The sub-agent can read the artifacts, convert them (like PDF to markdown), or create derivative artifacts. All artifact operations happen in the sub-agent's workspace instead of the parent agent, keeping the state isolated.

The purpose field matters. It tells the sub-agent why you're sharing this particular artifact, helping it understand context without requiring the parent agent to repeat information.

Security note: The parent agent can only share artifacts that are present in its own session’s workspace. Attempting to share artifacts the parent doesn't own throws an error.

Session Visibility and Security

Sub-agent sessions created by a parent agent belong to that parent. Other agents cannot access them, and neither can external callers. This isolation prevents information leakage between agent interactions.

When you look at a sub-agent's session list, you'll see sessions created by various parent agents, but each parent can only access its own sub-agent sessions. The system enforces this boundary automatically.

If a parent agent tries to specify a session key that it didn't create (in LLM-controlled mode), the system rejects the call.

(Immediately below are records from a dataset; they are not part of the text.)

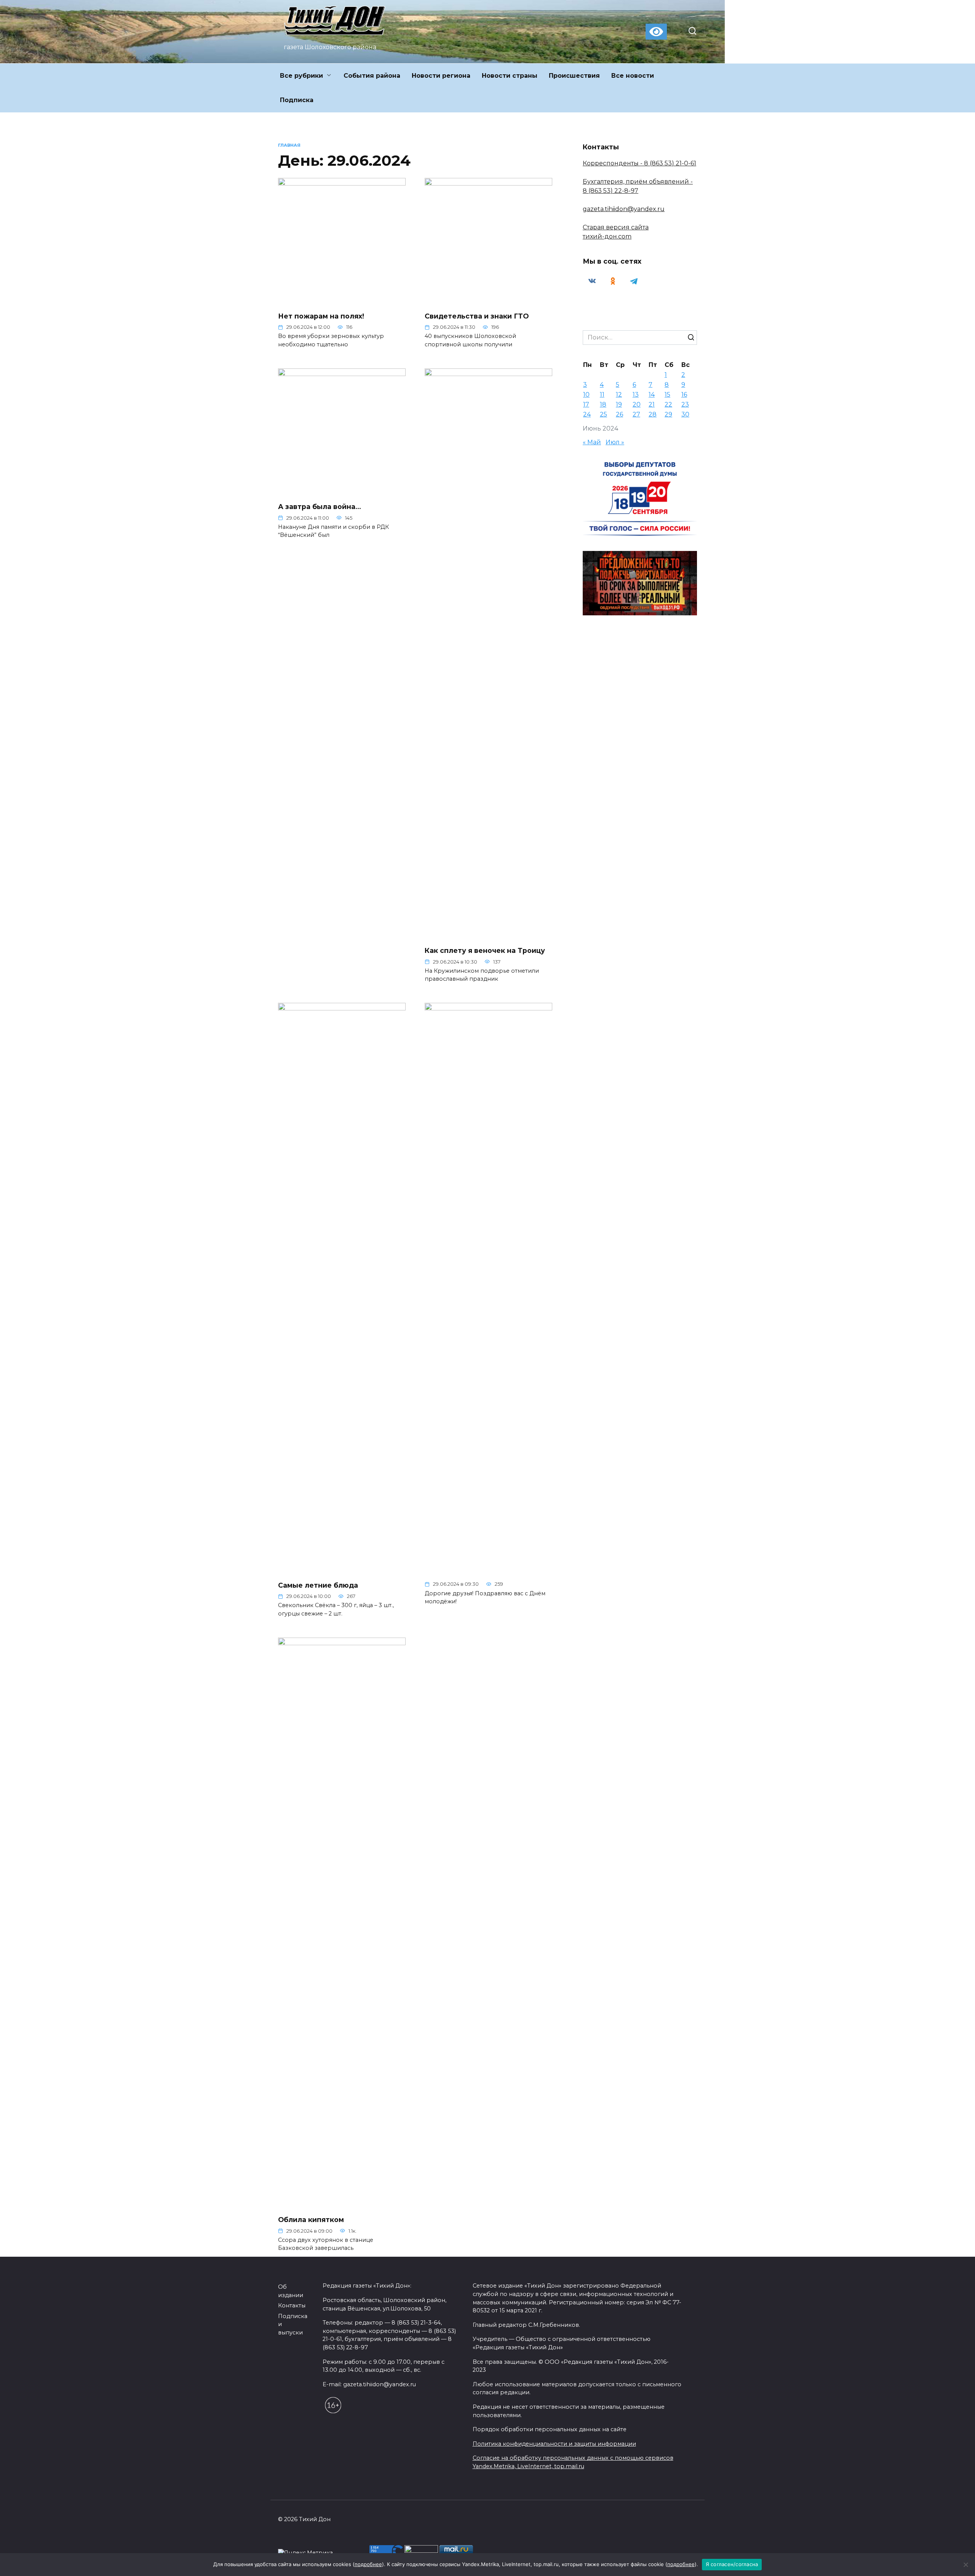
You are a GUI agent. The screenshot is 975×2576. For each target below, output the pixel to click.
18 (603, 404)
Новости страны (509, 75)
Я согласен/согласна (732, 2564)
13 (636, 394)
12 (619, 394)
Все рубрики (301, 75)
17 (586, 404)
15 (667, 394)
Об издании (290, 2291)
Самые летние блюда (318, 1585)
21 (652, 404)
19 (619, 404)
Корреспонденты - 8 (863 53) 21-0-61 (639, 163)
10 (586, 394)
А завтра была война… (319, 507)
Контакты (291, 2305)
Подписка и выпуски (292, 2324)
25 (603, 414)
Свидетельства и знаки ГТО (477, 316)
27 (636, 414)
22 (668, 404)
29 (668, 414)
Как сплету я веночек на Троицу (485, 950)
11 (602, 394)
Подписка (296, 100)
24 (587, 414)
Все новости (632, 75)
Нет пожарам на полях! (321, 316)
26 (619, 414)
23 (685, 404)
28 (653, 414)
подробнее (368, 2564)
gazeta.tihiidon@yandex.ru (624, 209)
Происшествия (574, 75)
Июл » (615, 442)
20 (637, 404)
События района (372, 75)
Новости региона (441, 75)
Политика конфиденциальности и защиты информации (554, 2443)
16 (684, 394)
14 (652, 394)
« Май (592, 442)
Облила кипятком (311, 2220)
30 (685, 414)
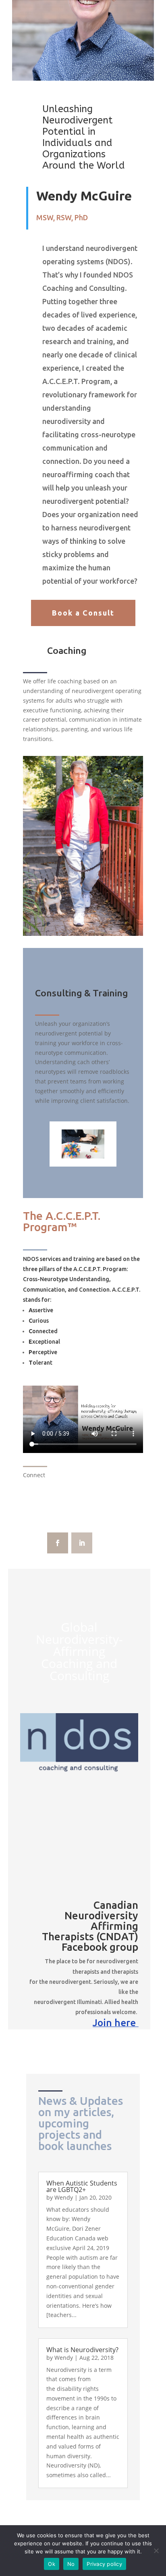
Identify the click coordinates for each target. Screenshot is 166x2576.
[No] (156, 2551)
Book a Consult (83, 613)
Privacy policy (104, 2564)
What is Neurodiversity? (82, 2349)
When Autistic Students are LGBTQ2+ (81, 2186)
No (71, 2564)
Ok (51, 2564)
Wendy (63, 2197)
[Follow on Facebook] (57, 1542)
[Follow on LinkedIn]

This prevents session hijacking attacks where one agent tries to access another's conversation state.

Advanced: Composing Multi-Level Agent Workflows

Sub-agents can invoke other sub-agents, enabling complex multi-level workflows. This composition pattern lets you build sophisticated systems from simple, focused agents.

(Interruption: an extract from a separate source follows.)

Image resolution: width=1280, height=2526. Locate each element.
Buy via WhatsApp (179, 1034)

Example: Code Review Orchestrator

Consider a comprehensive code review agent that delegates to multiple specialized sub-agents, where some sub-agents themselves use other sub-agents:

The security_analysis_agent itself uses sub-agents for specialized checks:

How It Works

  1. User submits a pull request to the Code Review Orchestrator
  2. Orchestrator uses web_search to look up best practices for the programming language
  3. Orchestrator invokes security_reviewer sub-agent with the code changes
  4. Security Analysis Agent invokes its own sub-agents:
    • dependency_scanner checks for vulnerable dependencies
    • Runs static_analysis tool for code patterns
    • compliance_checker verifies regulatory requirements
  5. Security Analysis Agent synthesizes results and returns to Orchestrator
  6. Orchestrator invokes documentation_checker sub-agent
  7. Orchestrator combines all results into a comprehensive review

This multi-level composition happens transparently. The Orchestrator doesn't need to know that the Security Analysis Agent uses its own sub-agents—it just receives the final security report. Each level operates independently with its own context, tools, and session management.

Conclusion

Sub-agents turn agent delegation from a custom implementation challenge into a built-in capability. Instead of building coordination logic, managing separate API calls, and handling state synchronization yourself, you configure sub-agent tools and let the system handle the mechanics.

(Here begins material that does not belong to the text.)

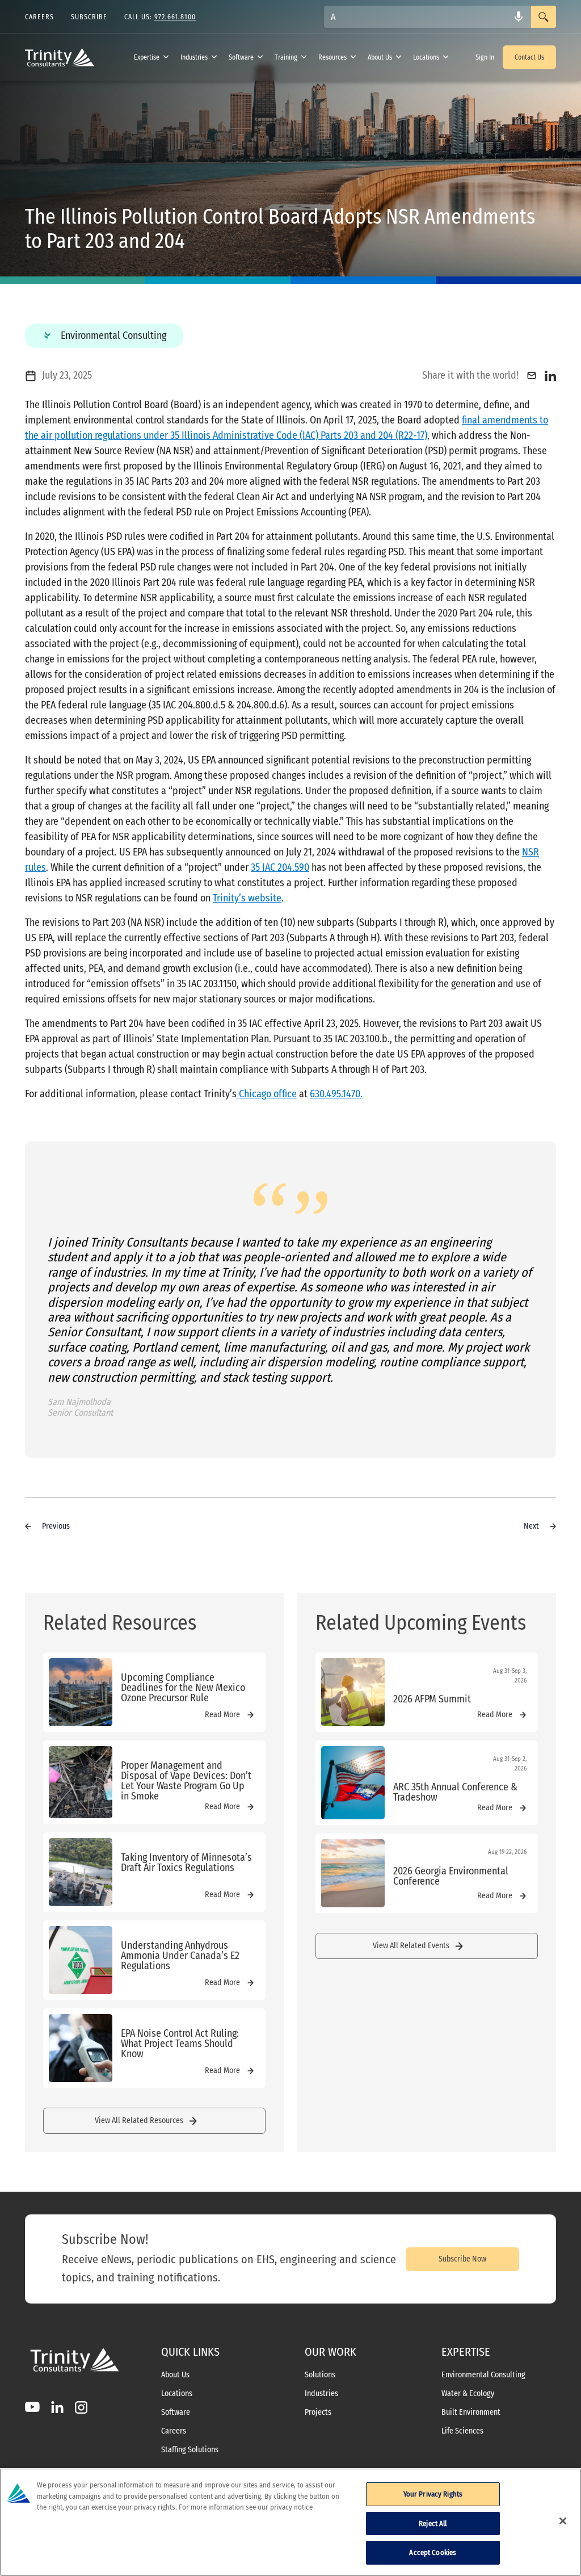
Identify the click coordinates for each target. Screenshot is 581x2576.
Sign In (484, 57)
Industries (194, 57)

The parent agent focuses on orchestration while sub-agents focus on specialized/focused tasks The Vectara platform manages sessions, artifacts, and security boundaries. This separation lets you build agent systems that are both modular and maintainable—complex behavior emerges from composing simple, well-defined agents rather than building monolithic prompts that try to do everything.

Whether you're splitting a code review agent into security and performance specialists, building multi-stage research workflows, or creating agents that delegate to domain experts, sub-agents provide the foundation for scalable agent architecture.